**CONSIGNA A:** Enumera, uno por línea, los versos del poema citado en el texto sobre la seguridad policial, según los separan las barras.
**CONSIGNA B:** Retoma el texto sobre la seguridad policial y los derechos ciudadanos y continúalo a partir de su última frase.

**TEXTO DEL DOCUMENTO:**
════════

Pretende vendernos la renuncia a la seguridad constitucional, que garantiza los
derechos fundamentales, como coartada para aceptar una seguridad policial
domeñada.
Se
diseña sin remilgos el dominio del Gobierno sobre una parte de la policía que,
sin ningún tipo de filtros, amplifica sus acciones más allá del mantenimiento
del orden y se convierte en un instrumento de control de la ciudadanía. La
preservación del orden público sirve entonces de excusa para limitar libertades
colectivas y derechos ciudadanos individuales. Y se prestarán a ello miles de
funcionarios sumisos que, como desentrañó Hannah Arendt, se ampararán en la
legalidad y actuarán en consecuencia.
Pero
todos habremos dado otro brutal paso atrás al aceptar que se nos recorten los
derechos individuales con la excusa del bienestar común y al consentir a la
policía convertirse en instrumento de sometimiento de sus conciudadanos. Y
entonces adquieren todo el sentido los versos de Ana Pérez Cañamares (“Esto no
rima”, E. Origami): “Hemos elegido perder eternamente/para no mancharnos las
manos./ No parecemos reparar en/cómo se mancha la conciencia/ mientras nos
quedamos quietos./ Cómo se llena de verdín/ y se hace resbaladiza”.

════════

**DATOS PROPORCIONADOS:**
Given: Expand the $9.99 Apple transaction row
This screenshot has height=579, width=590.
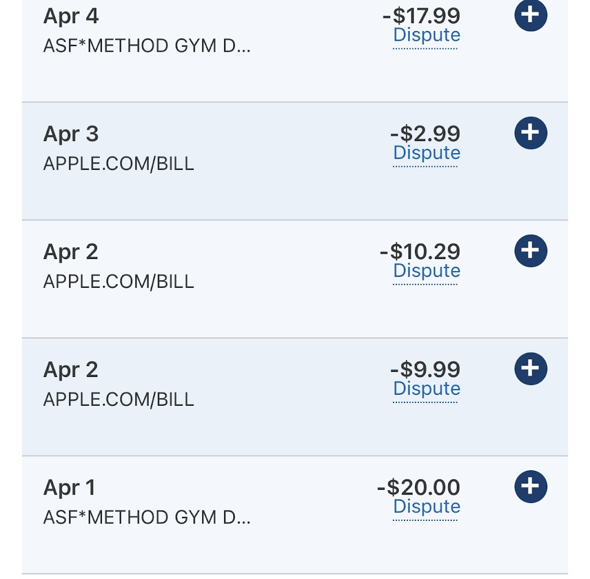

════════

**RESPUESTA A:**
Hemos elegido perder eternamente
para no mancharnos las manos.
No parecemos reparar en
cómo se mancha la conciencia
mientras nos quedamos quietos.
Cómo se llena de verdín
y se hace resbaladiza

**RESPUESTA B:**
Sin
embargo, aún queda esperanza: en la sesión de aprobación del proyecto, un grupo
de activistas del 15-M recibió la propuesta del Partido Popular con los
compases de “La canción del pueblo”, incluida en “Los miserables”, para
recordar que éste no está dispuesto “a dejarse someter”. Fueron desalojados del
recinto, sí. Pero lanzaron un mensaje que no desaparecerá fácilmente y que
supone un problema serio para un Gobierno que si recurre de manera tan burda a
la vía represiva es porque hace tiempo que ha dejado de convencer.